I'm going to be building an L-Shaped tabletop for my dad out of 1-inch walnut. My plan for the long-grain to long-grain joint that will be needed to make one of the sections of the table deep enough is simply a glued butt joint but I'm not sure what to do for the long-grain to end-grain that will be needed where the two sections come together. Will a glued butt join still be strong enough or do I need to consider something else such as dowels or biscuits? (or perhaps a dovetail spline?)

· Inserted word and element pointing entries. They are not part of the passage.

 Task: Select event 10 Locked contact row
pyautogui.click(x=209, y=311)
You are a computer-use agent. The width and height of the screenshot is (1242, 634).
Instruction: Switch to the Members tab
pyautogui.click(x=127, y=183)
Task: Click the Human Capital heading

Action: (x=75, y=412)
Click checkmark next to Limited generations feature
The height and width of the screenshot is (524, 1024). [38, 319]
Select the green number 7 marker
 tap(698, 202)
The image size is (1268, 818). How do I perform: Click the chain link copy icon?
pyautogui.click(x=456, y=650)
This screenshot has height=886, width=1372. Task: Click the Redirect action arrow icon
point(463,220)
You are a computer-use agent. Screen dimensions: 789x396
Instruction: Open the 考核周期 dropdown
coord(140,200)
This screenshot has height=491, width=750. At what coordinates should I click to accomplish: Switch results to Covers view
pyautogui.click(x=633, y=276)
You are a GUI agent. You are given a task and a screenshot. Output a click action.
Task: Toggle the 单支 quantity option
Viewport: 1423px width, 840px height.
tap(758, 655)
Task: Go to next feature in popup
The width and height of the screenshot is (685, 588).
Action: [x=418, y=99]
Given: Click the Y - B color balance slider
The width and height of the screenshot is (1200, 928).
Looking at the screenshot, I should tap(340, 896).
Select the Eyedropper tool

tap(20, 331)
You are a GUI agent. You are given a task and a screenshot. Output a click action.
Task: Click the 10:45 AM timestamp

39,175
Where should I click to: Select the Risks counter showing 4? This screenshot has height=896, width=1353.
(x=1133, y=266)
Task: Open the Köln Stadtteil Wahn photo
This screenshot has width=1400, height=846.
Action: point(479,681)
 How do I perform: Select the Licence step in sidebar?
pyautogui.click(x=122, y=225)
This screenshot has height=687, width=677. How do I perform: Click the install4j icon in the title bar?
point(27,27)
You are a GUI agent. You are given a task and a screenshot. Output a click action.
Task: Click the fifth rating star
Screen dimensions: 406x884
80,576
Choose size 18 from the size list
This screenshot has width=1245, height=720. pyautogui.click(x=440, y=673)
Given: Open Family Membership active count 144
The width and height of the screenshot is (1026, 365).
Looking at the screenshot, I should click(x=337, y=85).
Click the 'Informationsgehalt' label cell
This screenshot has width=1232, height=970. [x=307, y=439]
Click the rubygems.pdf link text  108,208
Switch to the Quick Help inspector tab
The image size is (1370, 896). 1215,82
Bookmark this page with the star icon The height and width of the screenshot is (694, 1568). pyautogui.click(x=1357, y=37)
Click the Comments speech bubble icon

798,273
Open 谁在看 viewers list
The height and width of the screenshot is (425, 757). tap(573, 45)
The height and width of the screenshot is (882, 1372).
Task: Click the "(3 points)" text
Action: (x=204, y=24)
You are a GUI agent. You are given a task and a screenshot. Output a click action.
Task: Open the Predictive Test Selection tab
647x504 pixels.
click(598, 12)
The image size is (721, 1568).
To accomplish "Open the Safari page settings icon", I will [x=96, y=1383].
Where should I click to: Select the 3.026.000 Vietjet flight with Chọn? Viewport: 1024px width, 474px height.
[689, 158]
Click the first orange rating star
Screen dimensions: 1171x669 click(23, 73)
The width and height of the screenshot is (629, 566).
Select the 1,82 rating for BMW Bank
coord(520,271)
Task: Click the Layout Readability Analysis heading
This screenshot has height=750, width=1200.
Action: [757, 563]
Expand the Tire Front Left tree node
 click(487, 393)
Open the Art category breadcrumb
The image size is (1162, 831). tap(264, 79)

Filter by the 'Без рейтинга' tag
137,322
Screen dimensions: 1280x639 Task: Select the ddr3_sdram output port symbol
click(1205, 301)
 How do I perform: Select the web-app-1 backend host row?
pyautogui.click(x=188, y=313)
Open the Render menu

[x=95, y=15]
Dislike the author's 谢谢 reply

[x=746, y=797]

The top will be supported at each end and under the corner of the L. Outside dimensions are 5'6" by 4' with the longer leg 2' deep and the shorter one 1' deep. My stock is 4'6" long and between 14" and 20" wide.

Thanks,
Jeff


----------



## bradnailer (Nov 11, 2008)

You can use counter clips on the underside of the top. They should hold the piece together.


----------



## AZ Termite (Dec 20, 2008)

Depending on what the table is going to be used for, you may want to use biscuits on the joint.


----------



## GeorgeC (Jul 30, 2008)

Biscuits, dowels, etc will all work. As already noted just how strong it needs to be will dictate. You can even bolt it together.

I made my L shaped computer desk in two actual pieces so that they can be taken apart when I want to move it. I have a support under each end and just bolt the two pieces together. Even though the joint is not glued it is barely visible.

George


----------



## cabinetman (Jul 5, 2007)

I would use a spline, with glue and clamps. Machine the groove short on the visible ends.


----------



## mmwood_1 (Oct 24, 2007)

Being that the o.p. was a few weeks ago, you may have already done the deed. However, I second cabinetman's post. I would (and have in the past for such applications) glue a concealed spline in.


----------



## johnv51 (Oct 27, 2008)

If you're gluing lang grain to end grain using 1" thick walnut you need to be concerned with wood movement. A full cross grain glue joint will likely result in a split table top when the weather changes.


----------



## djonesax (Mar 3, 2008)

I could be missing something but if you ever want to move it I wouldn’t glue it. On my desk, the edge is like the stile on a raised panel door. Then the L part has a matching reverse stile (or what ever you call it). So they but up and look nice. Then underneath there is a metal bracket to hold it together.


----------